For months or even years a conversation has been boiling just beneath the surface in political circles, in dinner parties or offices, and finally it’s come up for air. That’s the discussion of the pro-Israel lobby, and how large a role it plays in a, our Middle Eastern foreign policy and b, the (disastrous) decision to invade Iraq. The worst thing about this discussion is that it has essentially been suppressed. It’s not in the newspapers, not on television. Imagine talking about the politics of social security and not talking about the elderly bloc– that’s the kind of omission our media have had when it comes to the pro-Israel lobby, whatever its strength.
Happily, the seal may lately have been broken by two leading American professors in an article in the London Review of Books.
http://www.lrb.co.uk/v28/n06/mear01_.html
As the professors point out, their article would likely not have been published in the United States, though the shockwaves of the explosive article are being felt here more than abroad. Indeed, their standing– John Mearsheimer is at the university of Chicago, Stephen Walt is a dean at Harvard’s Kennedy School of Government– has granted their argument an audience that other analyses of this question has never gotten.
In other words, everyone I know is talking about it.
I’m going to be writing about this article off and on in days to come– it’s that important, I think historic. It makes two controversial assertions. One is the argument that the pro-Israel lobby has exerted a “stranglehold” on American policy in the Middle East– that our actions have reflected Israel’s interests, often damaging our own. The second is the idea that the Iraqi war came out of a pro-Israel agenda within the Bush administration, fostered of course by the neconservatives.
I tend to agree with Mearsheimer and Walt on both points. Our politicians’ passive acceptance of the Israeli occupation of Palestinian territories, an ongoing neocolonial tragedy that is doing no one any good, can be laid to some greater or lesser degree at the feet of the lobby. And second, the Iraqi war-planning party in the Bush Administration included as an important and even necessary component a Likudnik faction that often confused American interests with Israeli interests. Making the Middle East safe for democracy has turned out to mean mirroring and thereby validating Israel’s experience– occupying Arab lands, suffering grisly terrorist attacks, rationalizing indiscriminate attacks on locals as a justifiable response to amorphous “terror.” Oh, and demonizing Arabs.
The paper has drawn sharp attacks from the usual suspects. Alan Dershowitz has said that its argument draws on neo-Nazism, the New York Sun would like to see its professors defunded, Christopher Hitchens has said (on Slate) that the paper is a “vapid” effort to escape the truth: that we’re in a clash of civilizations.

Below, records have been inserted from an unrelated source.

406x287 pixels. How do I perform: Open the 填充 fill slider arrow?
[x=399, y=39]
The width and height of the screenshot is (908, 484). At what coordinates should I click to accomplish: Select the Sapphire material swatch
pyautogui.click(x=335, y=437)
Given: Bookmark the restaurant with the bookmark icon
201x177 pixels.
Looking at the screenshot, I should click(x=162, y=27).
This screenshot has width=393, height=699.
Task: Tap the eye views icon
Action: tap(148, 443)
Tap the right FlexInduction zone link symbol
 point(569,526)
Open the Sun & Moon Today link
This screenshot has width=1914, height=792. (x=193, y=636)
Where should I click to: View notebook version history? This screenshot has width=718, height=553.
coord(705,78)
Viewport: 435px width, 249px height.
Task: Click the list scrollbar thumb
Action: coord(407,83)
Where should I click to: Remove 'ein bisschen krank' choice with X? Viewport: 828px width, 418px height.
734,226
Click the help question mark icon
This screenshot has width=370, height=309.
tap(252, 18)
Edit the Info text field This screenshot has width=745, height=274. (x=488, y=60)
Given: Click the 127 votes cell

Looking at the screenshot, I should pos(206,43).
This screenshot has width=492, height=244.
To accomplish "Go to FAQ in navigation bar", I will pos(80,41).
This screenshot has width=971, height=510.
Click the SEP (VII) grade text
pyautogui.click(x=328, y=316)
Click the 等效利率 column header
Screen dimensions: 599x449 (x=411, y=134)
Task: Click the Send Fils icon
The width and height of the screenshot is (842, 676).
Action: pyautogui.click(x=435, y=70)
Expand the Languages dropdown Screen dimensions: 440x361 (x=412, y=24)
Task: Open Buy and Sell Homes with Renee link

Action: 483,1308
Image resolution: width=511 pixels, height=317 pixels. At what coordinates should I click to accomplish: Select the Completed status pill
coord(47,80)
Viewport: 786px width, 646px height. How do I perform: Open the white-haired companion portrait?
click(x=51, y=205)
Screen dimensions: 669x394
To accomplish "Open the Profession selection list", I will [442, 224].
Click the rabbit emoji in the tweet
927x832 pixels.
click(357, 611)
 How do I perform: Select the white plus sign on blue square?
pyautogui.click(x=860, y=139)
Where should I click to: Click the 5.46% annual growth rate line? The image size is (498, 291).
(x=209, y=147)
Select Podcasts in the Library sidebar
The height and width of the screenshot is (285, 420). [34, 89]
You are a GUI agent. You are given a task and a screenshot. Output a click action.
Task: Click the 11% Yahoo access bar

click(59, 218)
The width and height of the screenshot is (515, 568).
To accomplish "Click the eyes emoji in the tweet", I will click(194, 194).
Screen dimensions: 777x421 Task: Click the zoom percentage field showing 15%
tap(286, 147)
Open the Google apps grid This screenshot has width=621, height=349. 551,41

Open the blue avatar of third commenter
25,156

The most interesting thing about the response so far is the resistance to it among the Jewish left. Daniel Fleshler, a longtime activist in the Peace Now crowd, reluctantly put himself behind AIPAC in a piece in the Forward http://www.forward.com/articles/7511 And here is Adam Shatz, the literary editor of the Nation, demurring on the paper in the Guardian. http://commentisfree.guardian.co.uk/adam_shatz/2006/03/post_9.html
“The vision of Mearsheimer and Walt of a lobby with the power to recast American foreign policy in its image strains credulity,” Shatz says, arguing that Israel’s location and ideology and militarism make it an appealing ally any way you cut it.
I’m not convinced. If the lobby doesn’t sway politicians, then a lot of rich shrewd people are spending a lot of money that they could better spend on other things. If it didn’t exert a stranglehold, why is it that only retired politicians, like Fritz Hollings and Jimmy Carter, dare to criticize Israel openly? That John Edwards interrupts his vice-presidential debate with Dick Cheney to pander to the lobby? Or, tragically, that the 9/11 Commission Report, the official word on why they hate us, says not one word about our Israel policy as a motivation for Osama bin Laden when bin Laden has said that the Palestinian cause was high on his list of grievances against the west?
I’m not sure what the lobby’s true dimensions are. The one thing I’m sure about is that there is fear about examining it. Many friends of mine in the media seem to think that crediting the lobby with any power at all publicly amounts to trading in antisemitic conspiracy theories about Jewish influence. I know where the fear comes from, but it doesn’t show any faith on their part in the democratic process. The issue has become simply too important to keep ignoring, and meantime the prohibition against discussing it raises real issues about how free our speech is.
That’s the great thing about the Walt and Mearsheimer paper. It’s torn down a wall. Let the discussion begin openly.